Выписка из приказа По Тюменскому гортеатру за № 95 19 октября 1937 г. «Владимир Захарович Масс к возложенным на него обязанностям зав.лит.частью относится добросовестно, четко, аккуратно их выполняя. Помимо прямых обязанностей несет режиссерскую работу. Осуществил постановку четырех спектаклей: «Аристократы» Н.Погодина, «Бабьи сплетни» Гольдони, «Дальняя дорога» А.Арбузова и «Родина» Б.Левина. Эти спектакли по праву должны быть зачислены в список лучших спектаклей театра. Владимир Захарович Масс несет большую общественную и культурную работу вне театра, читая лекции, доклады, проводя беседы по вопросам литературы и искусства (газета, радио, пединститут, Красная Армия, колхозы, рабочие клубы), чем в значительной степени способствует поднятию культурного значения театра в городе и районе. Премирую Владимира Захаровича Масса месячным окладом и почетной грамотой.

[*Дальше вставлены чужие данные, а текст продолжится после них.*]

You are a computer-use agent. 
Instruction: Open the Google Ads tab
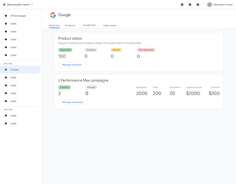coord(89,25)
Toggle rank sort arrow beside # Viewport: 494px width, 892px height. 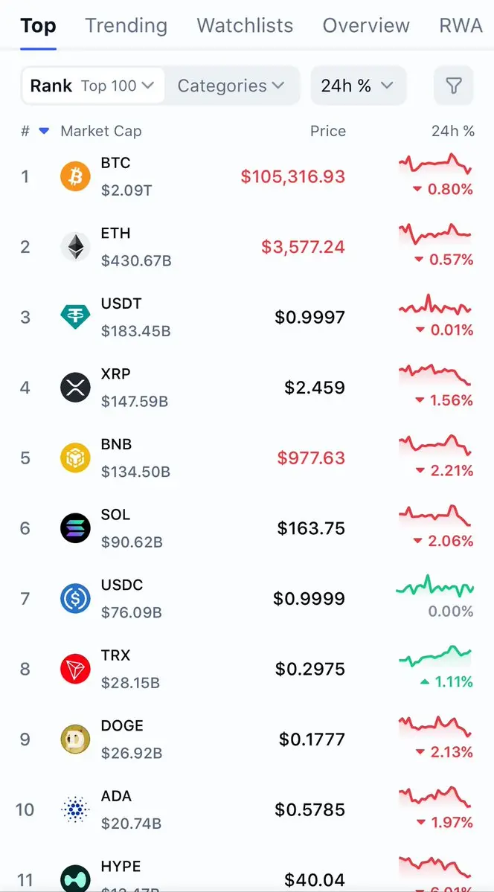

Директор театра: Н.Гранатов».
«Тюмень» - что-то темное, холодное, плохое, потому что, когда мама произносит слово «Тюмень» - у нее становится беспокойное, нервное выражение лица. Почему мы живем в Москве, а папа – в Тюмени? - Он там организует театр, - говорит мама. Непонятно. - Ну, он там работает… Ставит спектакль, - объясняет брат. Непонятно. Из всех ответов самый понятный и убедительный – нянин: - Папу твоего волки съели! Фраза звучит в том условном, игровом смысле, в каком звучали и другие Шурины фразы: - Не лазяй в лужу – утонешь! Не выходи за ворота – потеряисси! Мужик унесёть! И тут тоже мною угадывался не прямой, а переносный смысл ответа: папа жив, но очень далеко, там, где темный лес и волки. Тюмень. Маленькие домики, занесенные снегом по самые окна. Белый пар, окутывающий мамино лицо и лицо какого-то длинного, худого дядьки («Ну что же ты? Пойди к нему! Это – папа!»), который как-то растерянно, неумело берет меня на руки. Мне не нравится у него на руках, непривычно, незнакомо, я вырываюсь, выгибаюсь, хнычу – и он опускает меня на снег. Пахнет паровозным дымом (железнодорожная станция?) Лошадь тоже окутана белым паром. Меня сажают в большие сани, укутывают чем-то мохнатым, тяжелым и куда-то везут. Потом темная, жаркая прихожая, в которую кто-то из комнаты вносит керосиновую лампу. Высокие шевелящиеся тени. Я – одна, внизу, в темноте, среди ног, которые топчутся вокруг меня, сближаются, сплетаются… И нет Шуры, с которой ничего не страшно. И вдруг ко мне подошел большой пушистый кот и стал тереться о мои ноги. Я села на корточки, обняла его, счастливо ощущая его мягкие лапки на своих плечах, все его большое, урчащее, теплое тело – и страх растаял, сменясь мгновенной благодарной любовью к доброму, толстому зверю. Вот этого кота я запомнила. А от первой встречи с отцом сохранились только морозный белый пар, да резкие, ломкие тени при свете керосиновой лампы.